Karoline Jagemann (from 1809 Freifrau) von Heygendorff (25 January 1777, in Weimar – 10 July 1848, in Dresden) was a major German tragedienne and singer. Her great roles included Elizabeth in Mary Stuart (1800) and Beatrice in The Bride of Messina (1803). She is also notable as a mistress of Karl August, Grand Duke of Saxe-Weimar-Eisenach, the father of her three children. Both she and Karl August had their portraits painted by Heinrich Christoph Kolbe.
Henriette Karoline Friedericke Jagemann was the daughter of the scholar and librarian Christian Joseph Jagemann (1735–1804), and sister of the painter Ferdinand Jagemann (1780–1820). She studied first at the Weimar Princely Free Zeichenschule, where her brother was later a lecturer. From 1790 she trained in acting and singing in Mannheim under August Iffland and Heinrich Beck.
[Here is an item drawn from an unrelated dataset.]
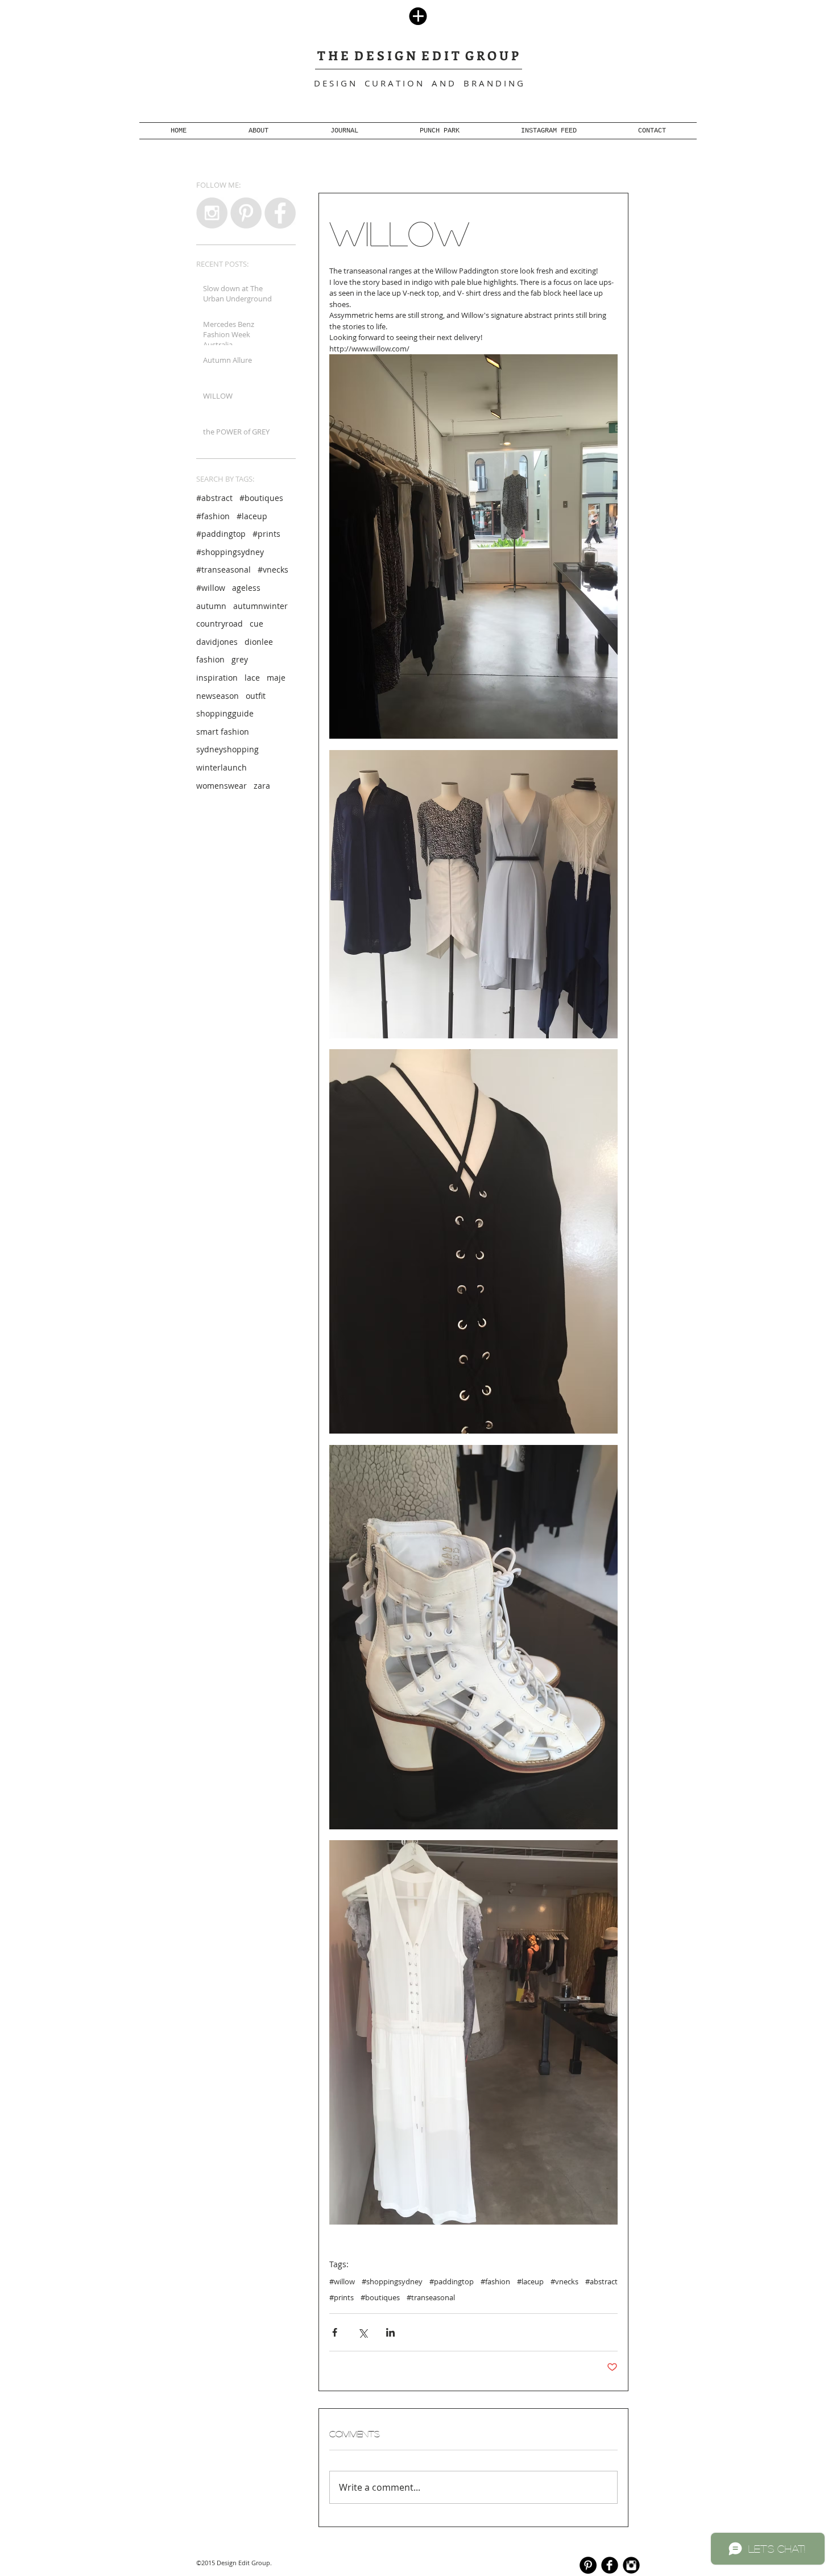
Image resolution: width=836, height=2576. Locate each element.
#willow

She made her debut in 1792 in the title role of the opera Oberon – The Fairy King by Paul Wranitzky at Mannheim's Nationaltheater and was engaged as a court-singer in Weimar in 1797. She and the soprano Henriette Eberwein (1790 - 1849), the tenor Carl Melchior Jakob Moltke, and the bass Karl Stromeier collectively made up the "Weimar Quartet". She was guest-singer in 1798 at Berlin, in 1800 at Vienna, and later in Stuttgart, Frankfurt am Main and Leipzig.